City Ballads
9781465632883
311 pages
Library of Alexandria
Overview
When city people go among forests and hills, they drink in the fresh air and weird scenery of rural surroundings, with much more relish, enjoyment, and appreciation, than do the life-long residents they find there. For the same reason, the great drama of metropolitan existence falls most forcibly upon those just from the clear streams and green meadows of the country. Their impressions then are deeper, and their feelings more intense than if they were city born and bred.
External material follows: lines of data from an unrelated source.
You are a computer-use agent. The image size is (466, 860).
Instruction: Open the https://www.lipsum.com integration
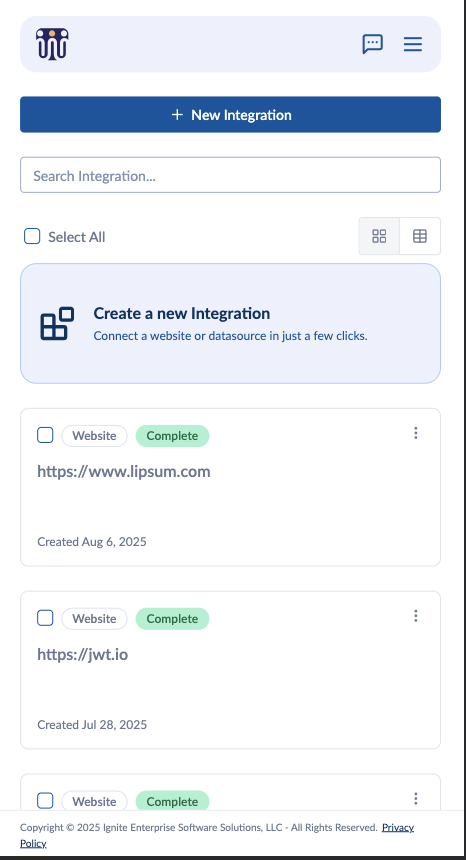tap(124, 472)
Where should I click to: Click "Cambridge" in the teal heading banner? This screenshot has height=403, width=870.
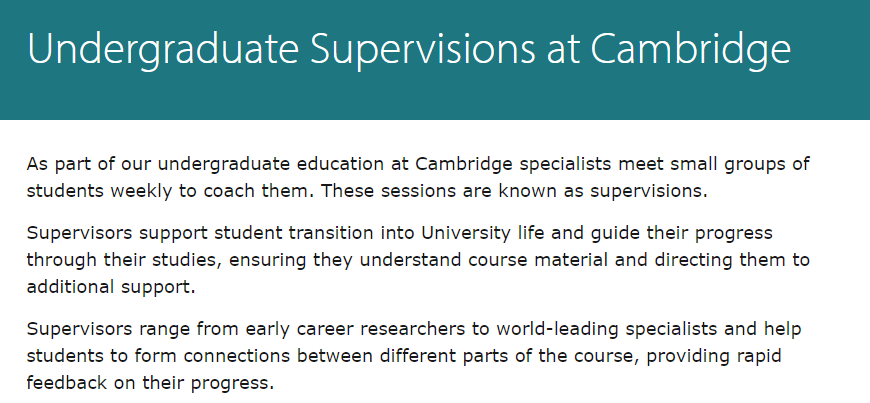[690, 51]
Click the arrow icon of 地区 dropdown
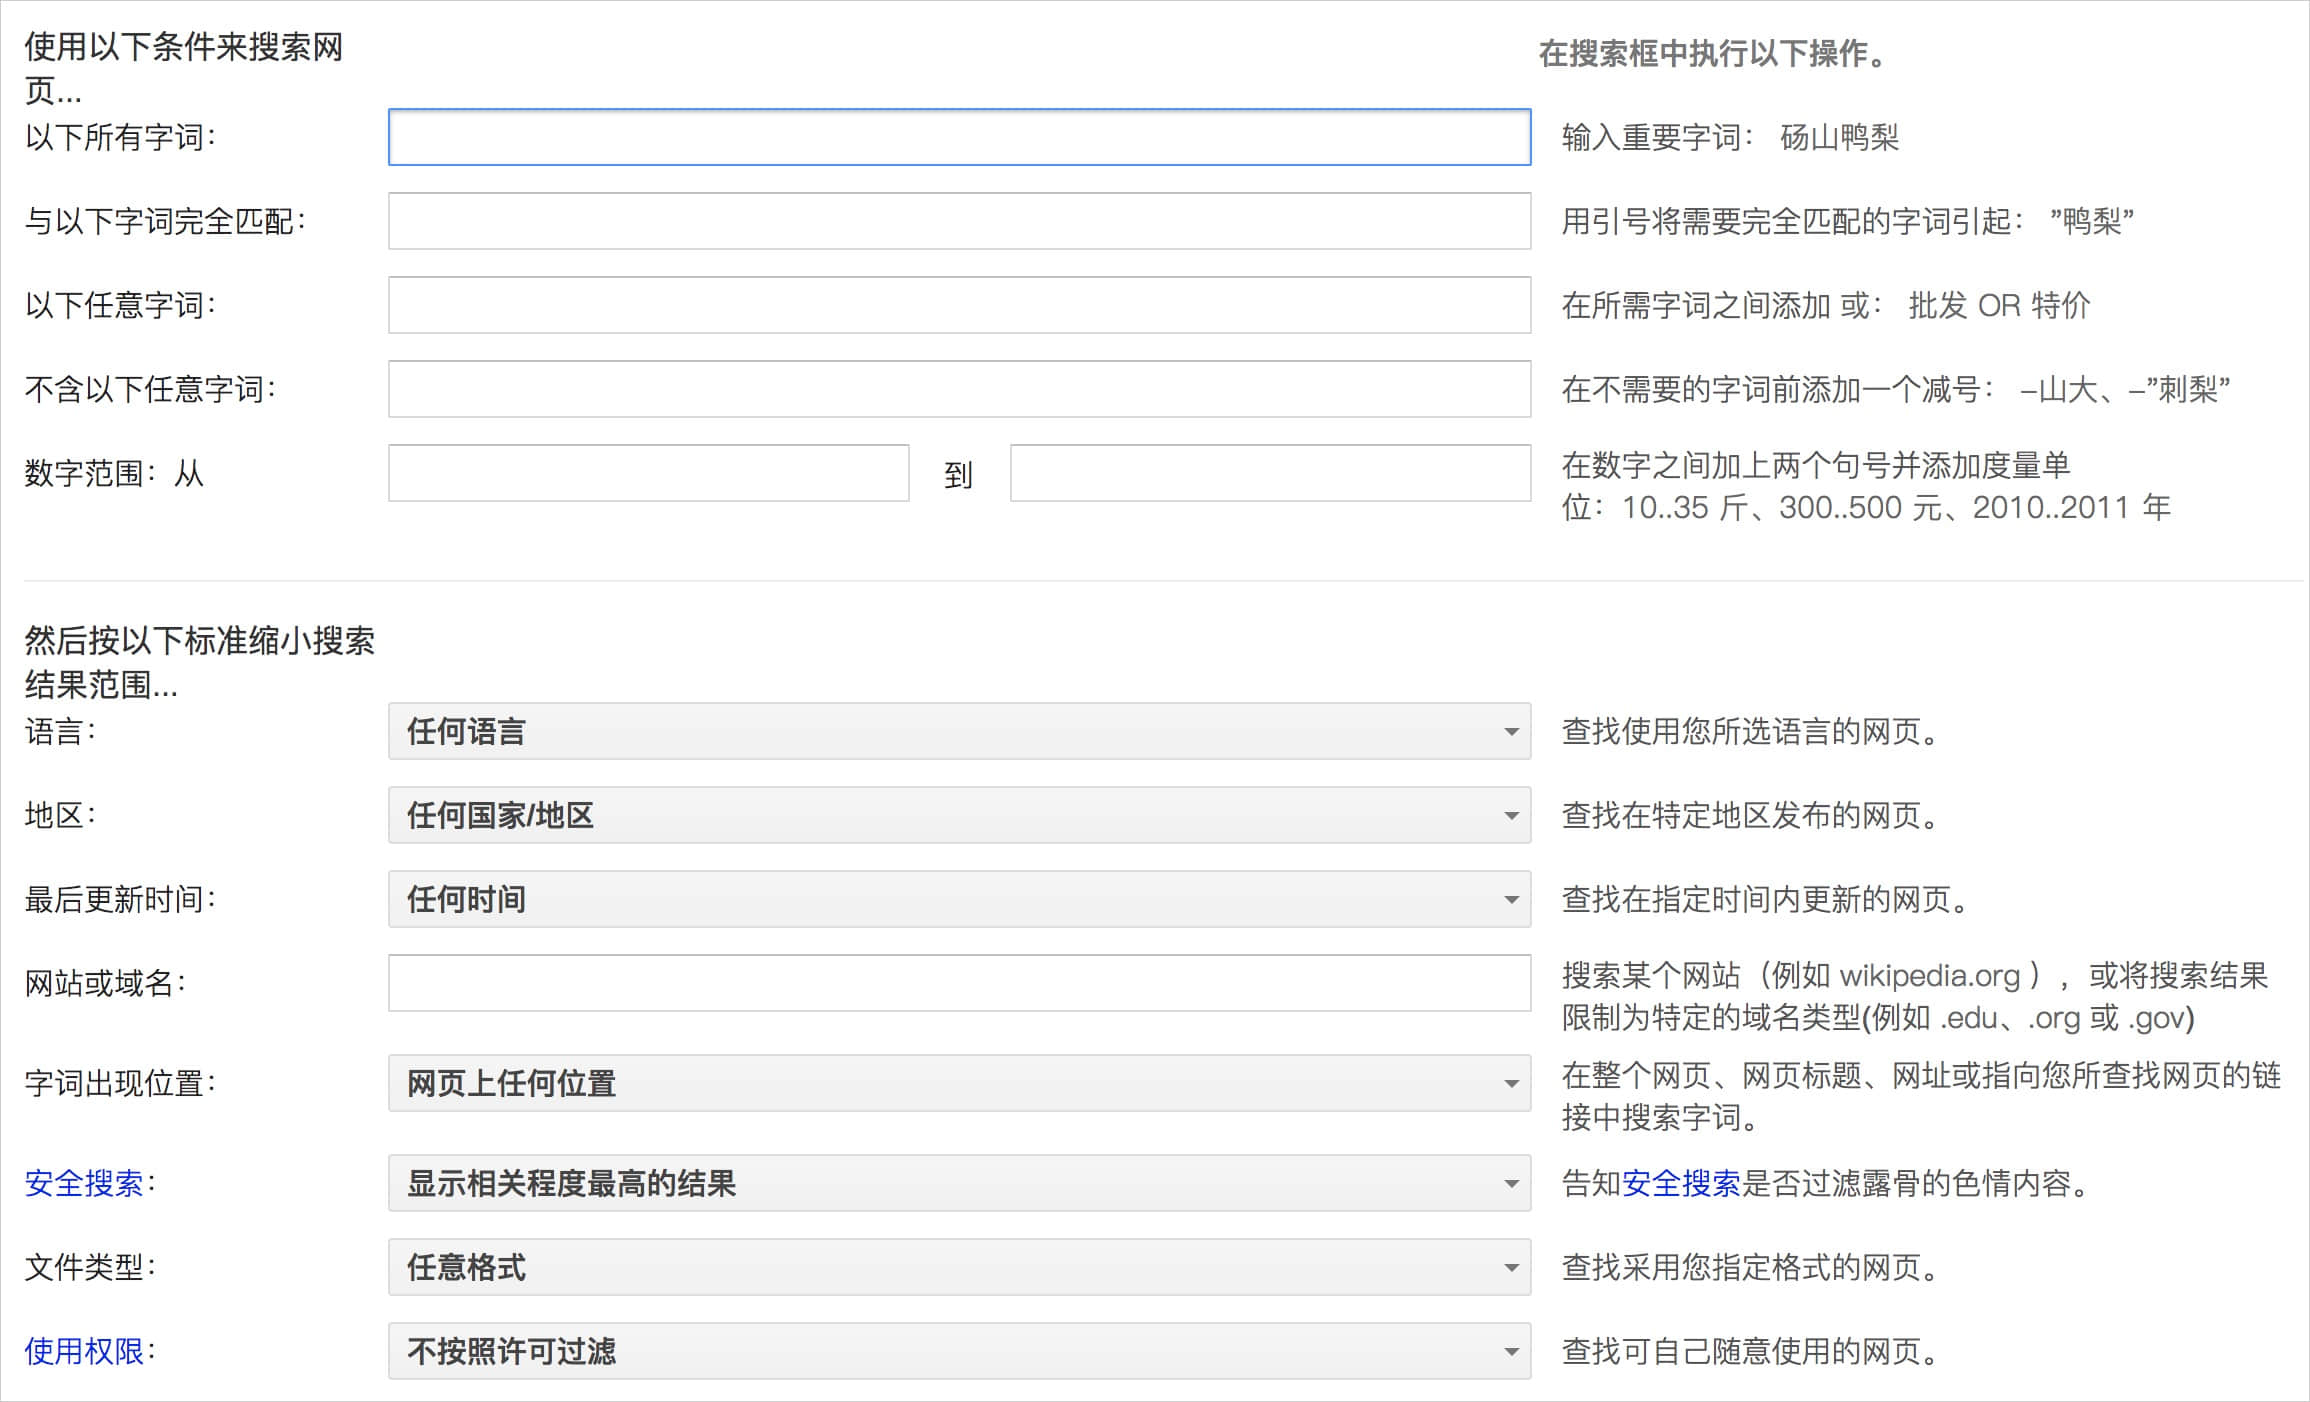The height and width of the screenshot is (1402, 2310). (1511, 816)
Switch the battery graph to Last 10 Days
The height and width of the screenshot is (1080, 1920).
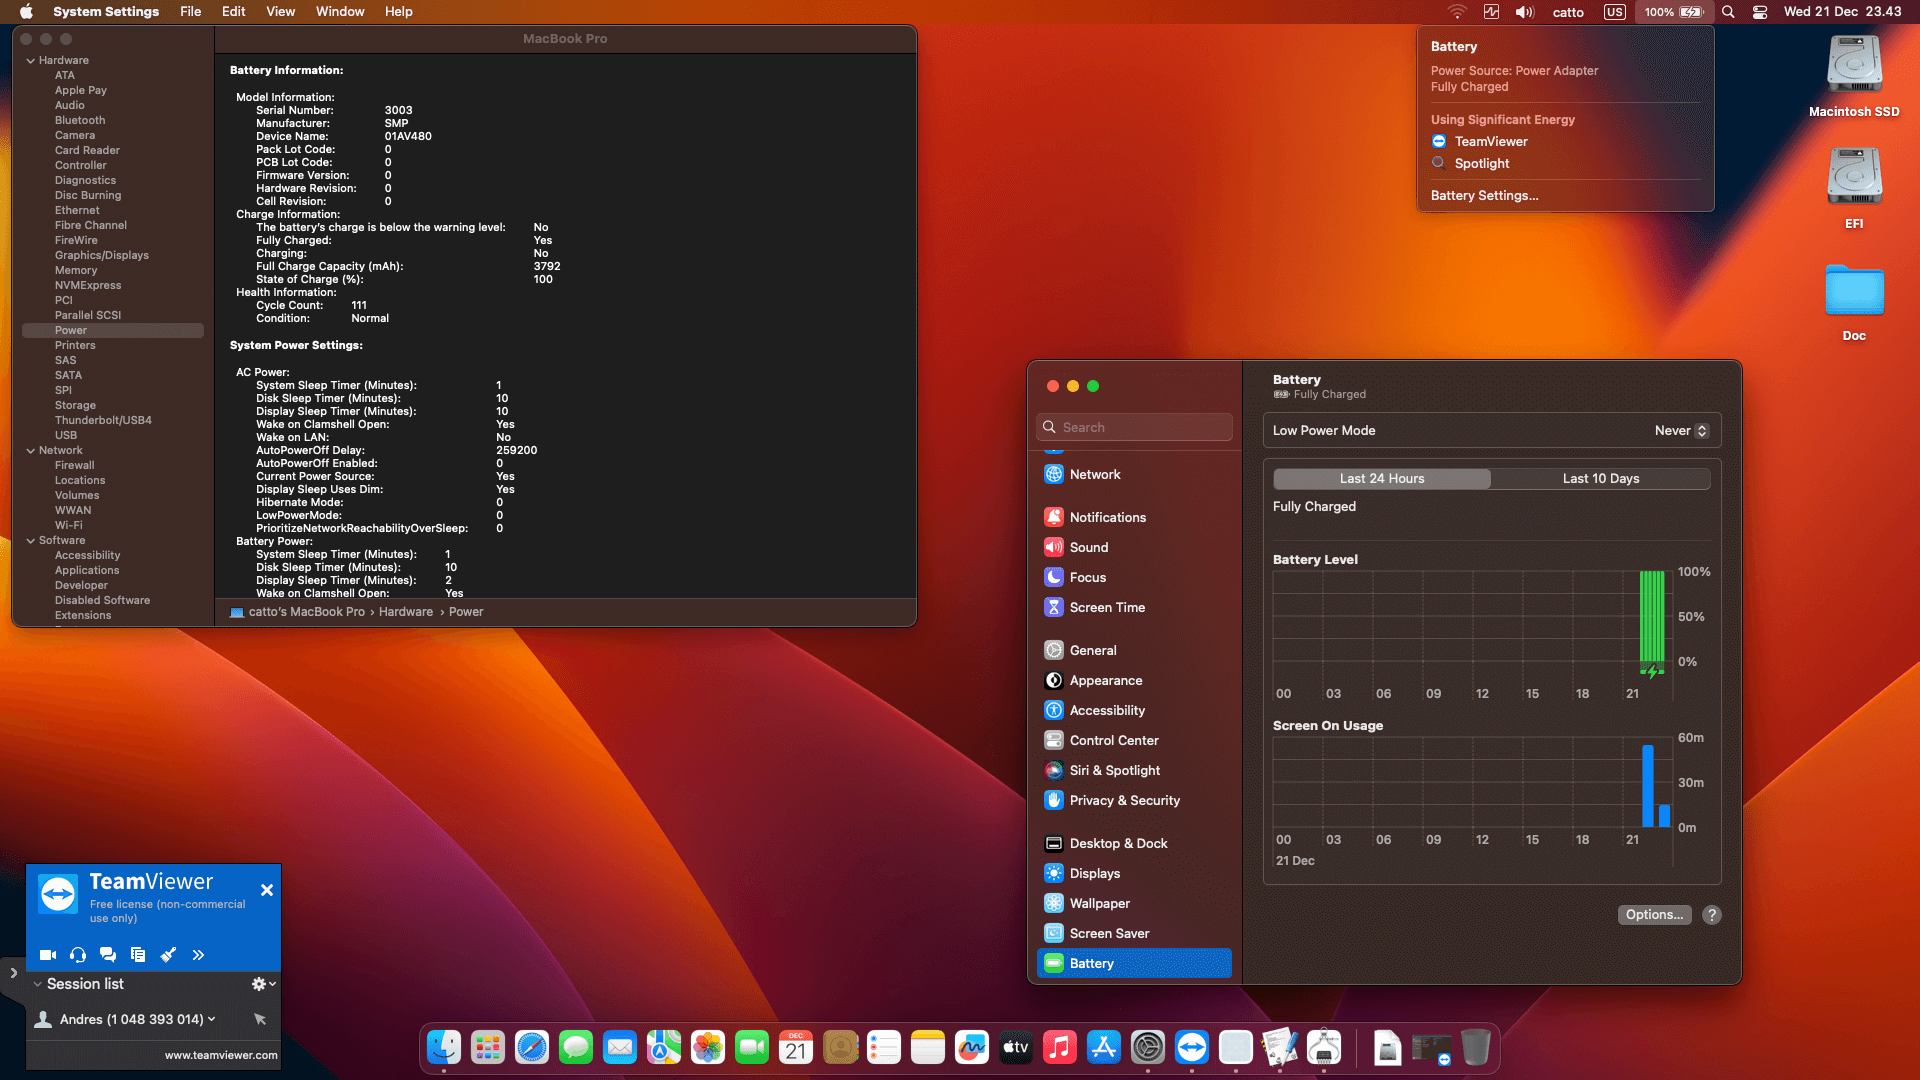(x=1600, y=479)
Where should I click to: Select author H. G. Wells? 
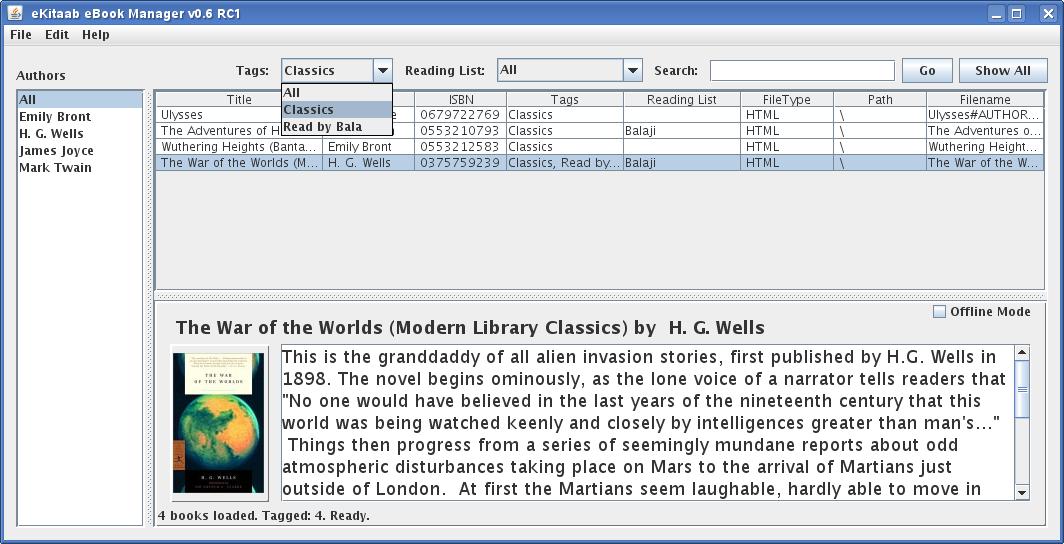pos(52,134)
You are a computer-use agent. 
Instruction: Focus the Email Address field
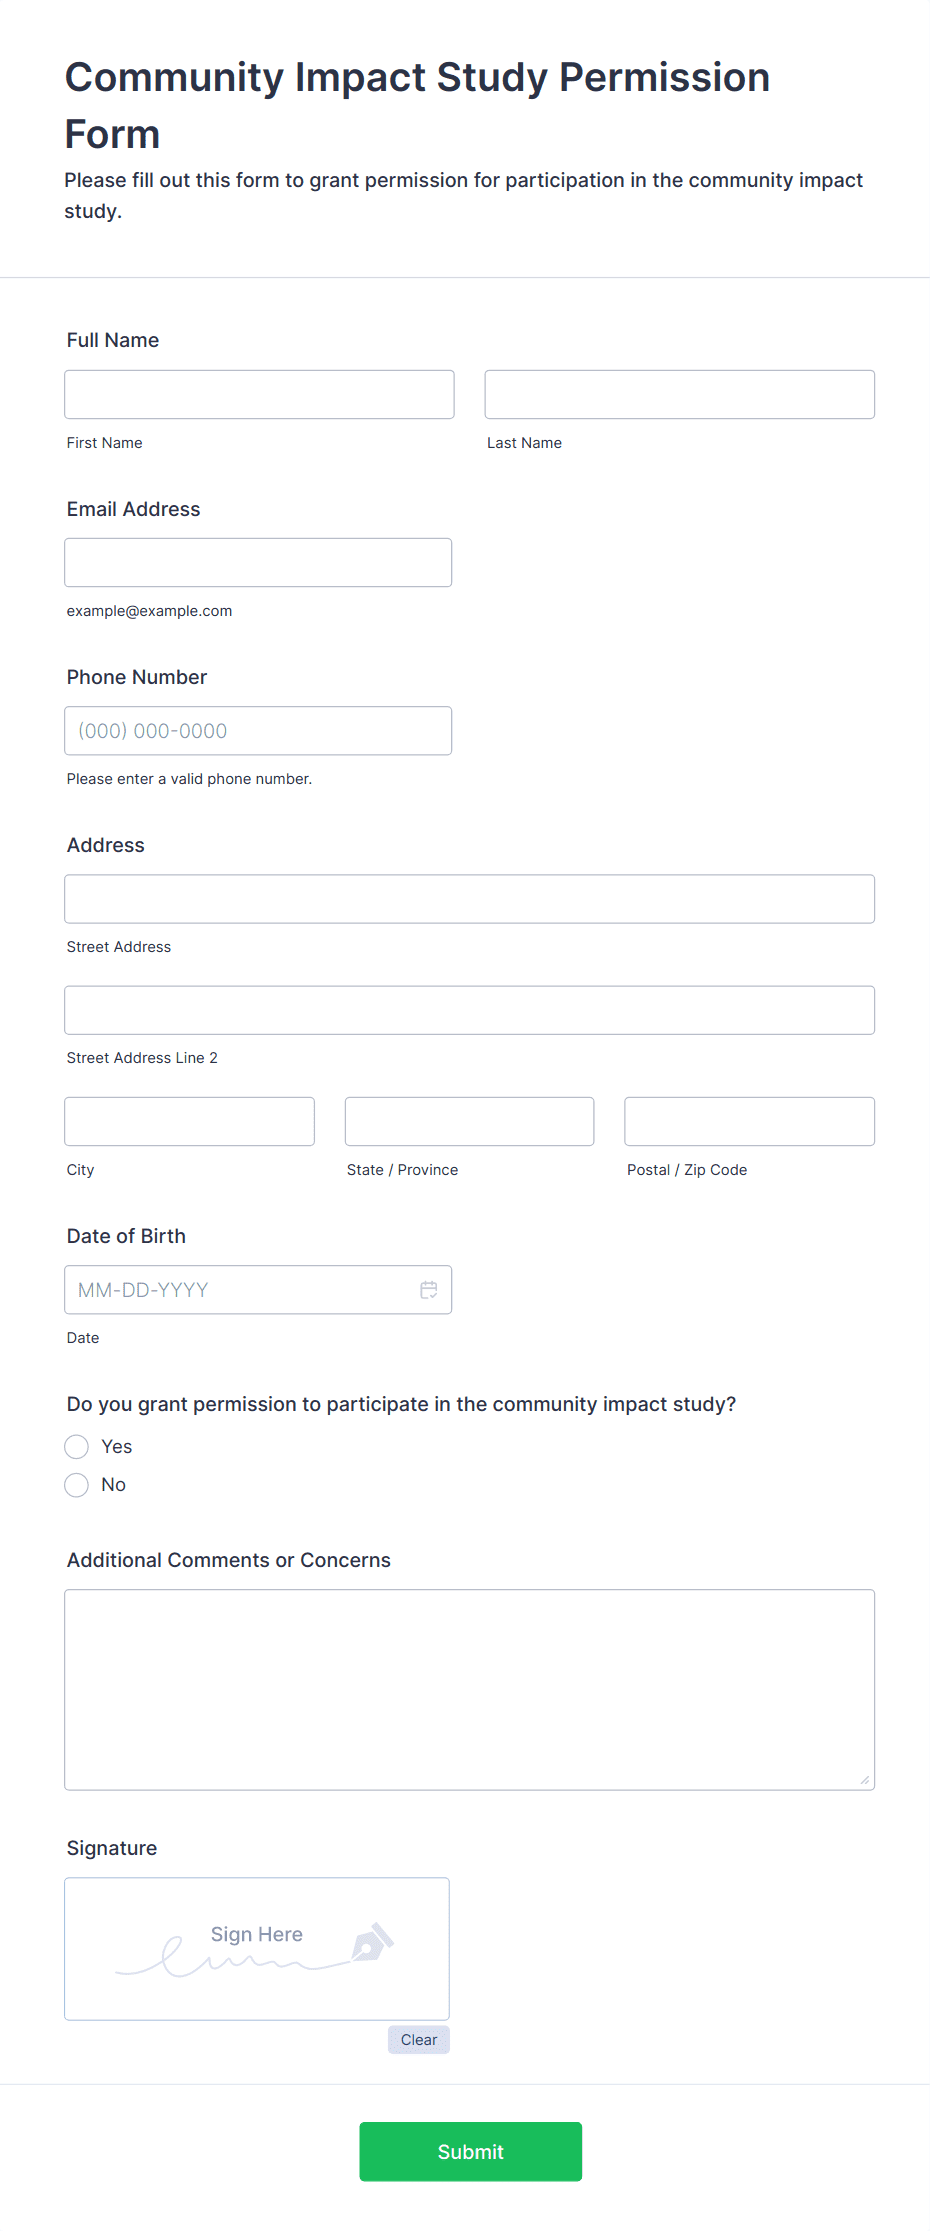click(258, 562)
With the latter fact in view, this book is an effort to reproduce some of the effects of city scenes and character upon the intellect and imagination of two people from the country: First, a young student, who has travelled the well-beaten roads of a college course, but is just entering real life, and now for the first time walks the paved and palace-bordered streets of which he has heard and read so much. Second, an old farmer, with very little "book-learning," but a clear brain, a warm heart, and independent judgment, and a habit of philosophizing upon everything he sees, which habit he brings to the city, and applies to the strange facts he witnesses. These, with certain incidental thoughts and characters encountered and discussed, constitute the present work. It will be found, as intended, sketchy and suggestive rather than elaborate and complete. Note-books and diaries are designed, not so much for the history of a career or an event, as a light to the memory, a stimulus to the imagination, and a help to the heart. It is the hope of the author that his book may perform those offices for you, his readers, and that it will rouse your pity of pain, your enjoyment of honest mirth, your hatred of sham and wrong, and your love and adoration of the Resolute and the Good, and their winsome child, the Beautiful. In which case he shakes hands with his large and loved constituency, and continues happy.